The debate over the nefarious "death panel" is back.
Controversy over Obamacare’s Independent Payment Advisory Board, or IPAB – the cost-controlling group derided by critics as a veiled bureaucratic cudgel to ration care – has heated up in recent weeks. Former Democratic National Committee Chairman and presidential candidate Howard Dean has called for the panel to be abolished. Dean, a physician and former Vermont governor who now advises a Washington lobbying firm, wrote in The Wall Street Journal July 28 that "getting rid of the IPAB is something Democrats and Republicans ought to agree on."
Loathed by conservatives, some Democrats and health-care providers, the panel was set up as part of the Affordable Care Act, known as Obamacare, to suggest ways to reduce costs within Medicare. While none of the panel's recommendations are binding without Congressional review, that hasn’t quelled critics.
The heart of the IPAB's mission is to find alternatives to fee-for-service care, which many health-care economists claim is at the root of overspending in American medicine. While Dean favors a move away from fee-for-service medicine, he opined that the IPAB is not the right path to achieving that goal.
There does have to be control of costs in our health-care system. However, rate setting — the essential mechanism of the IPAB — has a 40-year track record of failure…Most important, once again, these kinds of schemes do not control costs. The medical system simply becomes more bureaucratic.
Echoing the ire doctors have with top-down, rate-setting — witness the industry's staunch resistance to the sustainable growth rate for physicians — Dean says the IPAB won't save any money for Medicare before 2021, based on Congressional Budget Office predictions.
Frustration over the panel appears to run deeper, even among those seeking ways to reduce health-care costs who take a less polarized approach. The panel may have little or no power to actually overhaul the way medical care is paid for, and its "death by a thousand cuts" approach may not lead to fundamental change.
HOW THE PANEL WORKS
The IPAB is composed of 15 members, including doctors, government officials and patient advocates. The panelists serve six-year terms and are paid $165,300 each.
When the IPAB was grafted into the Affordable Care Act, it was prohibited from setting policies that raised taxes, cuting benefits and increasing premiums and cost-sharing. Under complex trigger mechanisms, the board would draft proposals that would reduce costs when per-capita Medicare spending exceeded certain levels, beginning in 2015. On the major cost-cutting policies proposed by IPAB, Congress would have the power to accept or reject IPAB suggestions, so the popular idea that the panel would unilaterally ration care is false.
While debate continues over how — or if — the IPAB will fully exercise its duties (some 22 House Democrats agree with Republicans it should be abolished), the idea of an independent body providing some input on comprehensive health-care savings is not far-fetched. It's almost akin to a blue-ribbon committee used to decide which military bases to close at the end of the Cold War.
DEFENDING FISCAL RESTRAINT
In defense of the IPAB, Peter Orszag, former White House Budget Director now a chairman of the financial strategy and solutions group at Citigroup (writing in Bloomberg View), favors keeping IPAB.
As one of the architects of the panel, Orszag said the "core rationale" of the group was to orchestrate a move away from fee-for-service medicine.
Orszag's conception of the board isn't as draconian as the picture painted by its critics. He sees the IPAB "tweaking payment systems" and determining whether other pieces of the Affordable Care Act work over time to reduce costs while enhancing care. Several experiments such as bundled payments for health episodes and accountable-care organizations that coordinate care are currently underway.
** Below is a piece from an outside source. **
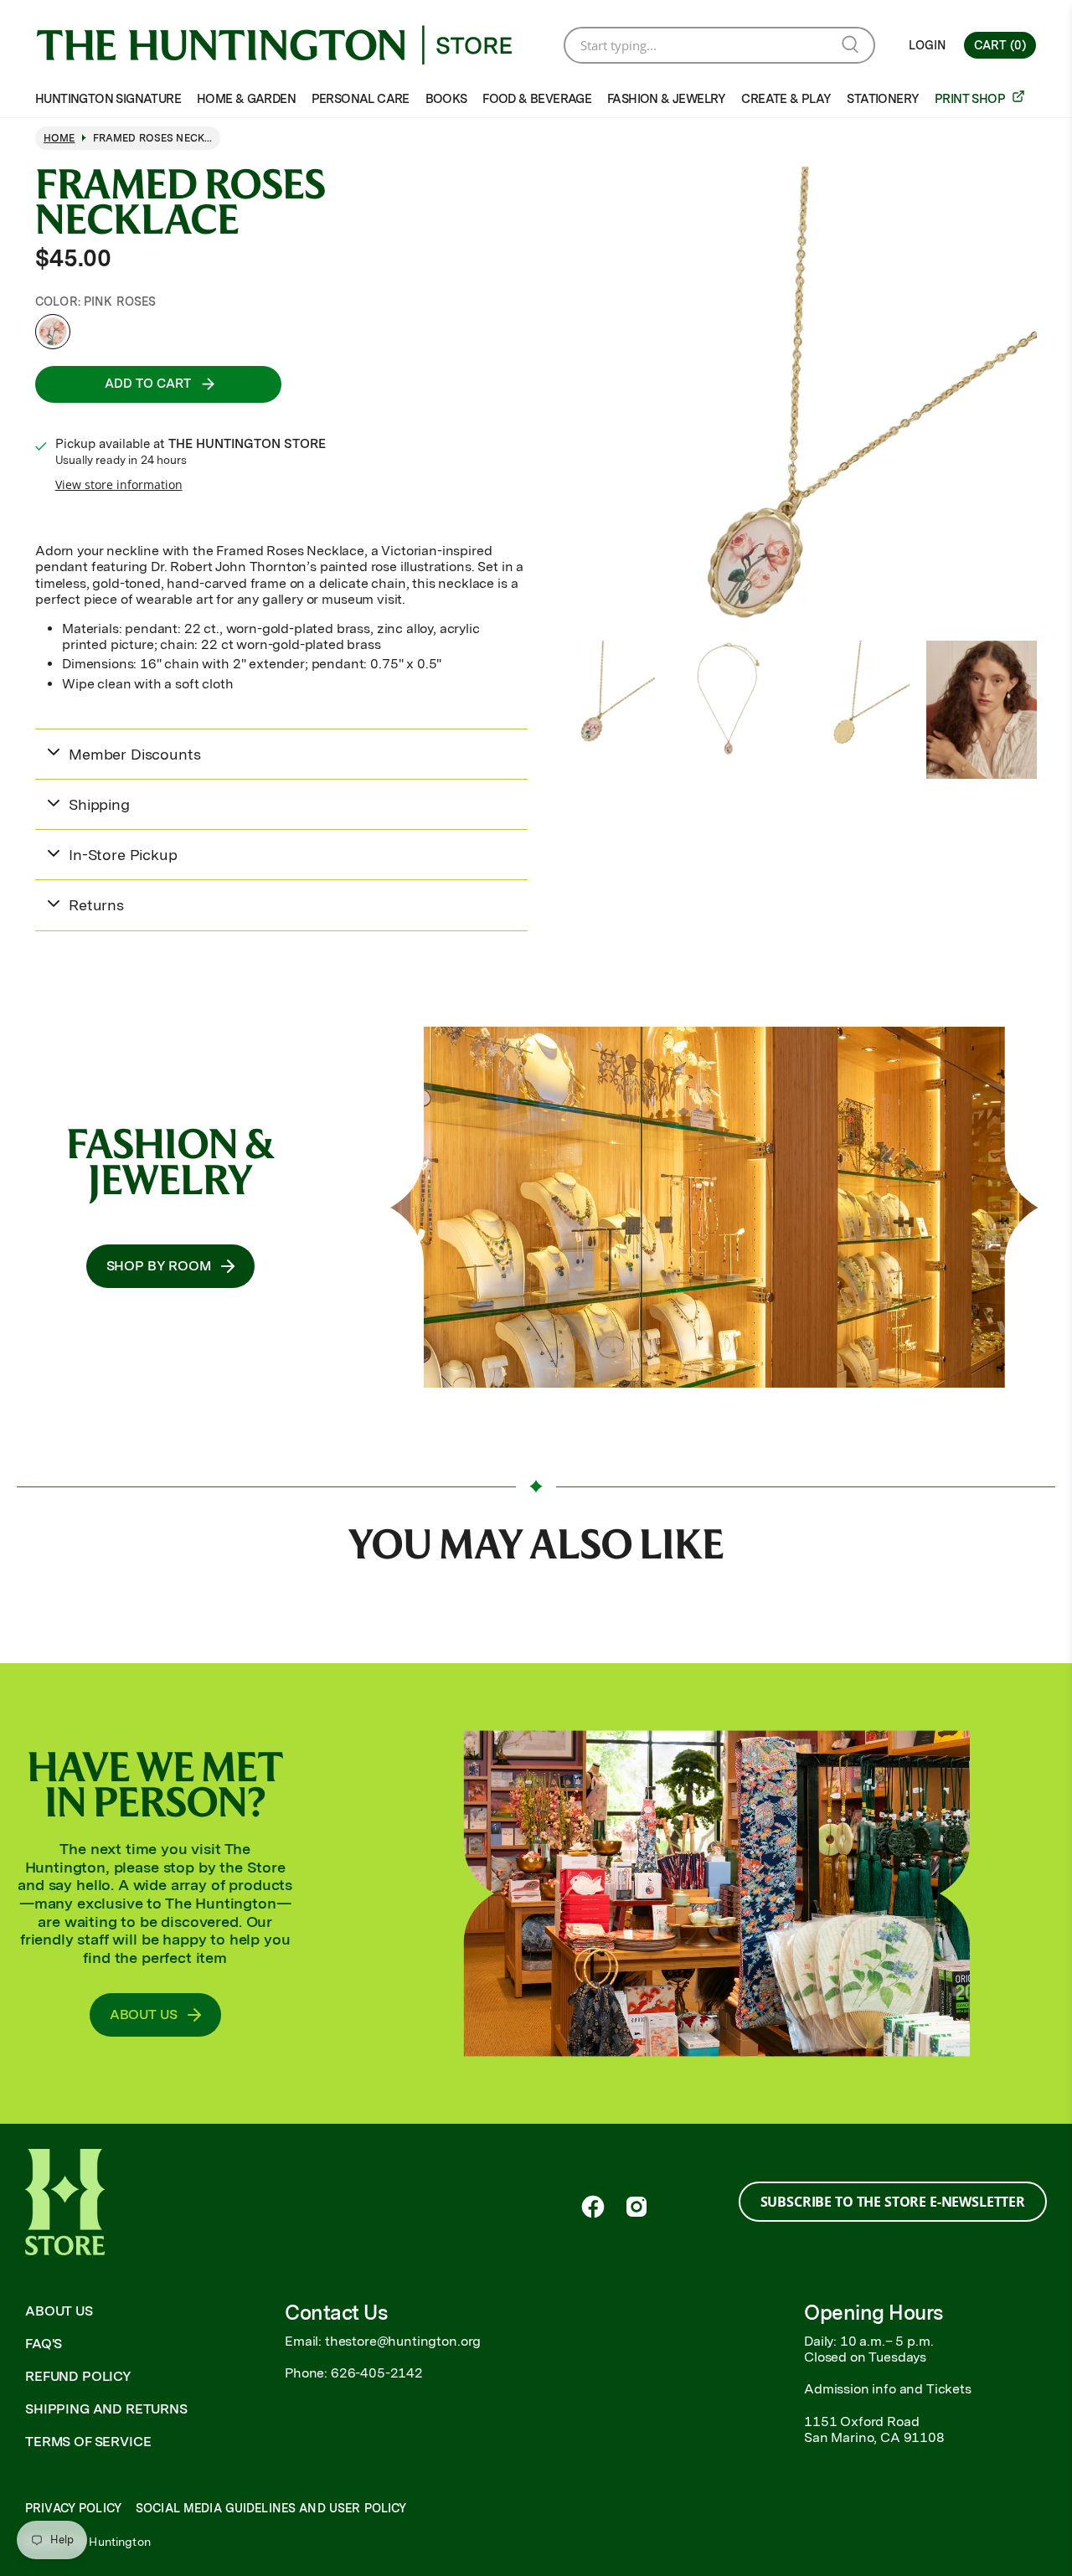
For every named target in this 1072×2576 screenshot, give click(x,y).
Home (59, 138)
The former budget director's stance is modestly supported by the fact that Medicare spending has moderated: Costs have only climbed 2.7 percent, in nominal terms, in the most recent fiscal years. Although no one is sure if that relatively low spending will continue, the trend has provided ammunition for the backers of the Affordable Care Act who claim that the law's more than 60 provisions to address Medicare spending are slowly working.
Disagreeing with Dean on whether the board will make a lasting impact on costs, Orszag doesn't place much faith in Congress to resolve Medicare spending issues.
Dean seems to think that Congress will be perfectly able to fine-tune Medicare’s shift away from fee-for-service payment, despite there being nothing in its 50-year record of legislating on Medicare to support such a belief.
Although it's highly unlikely Congress will do anything to address the IPAB debate this year, it will fester as one of the reasons Affordable Care Act critics love to hate Obamacare.
No matter how the controversy is resolved, Congress will still have to craft fair, meaningful strategies to reduce the overall cost of care in not only Medicare, but in the private system as well. At the moment, the only clear position is that a top-down approach is becoming increasingly unpopular. Although nothing in national health-care policy is insulated from politics, an independent consensus on how best to stem the tide of growing expenditures may be best produced outside of the Beltway.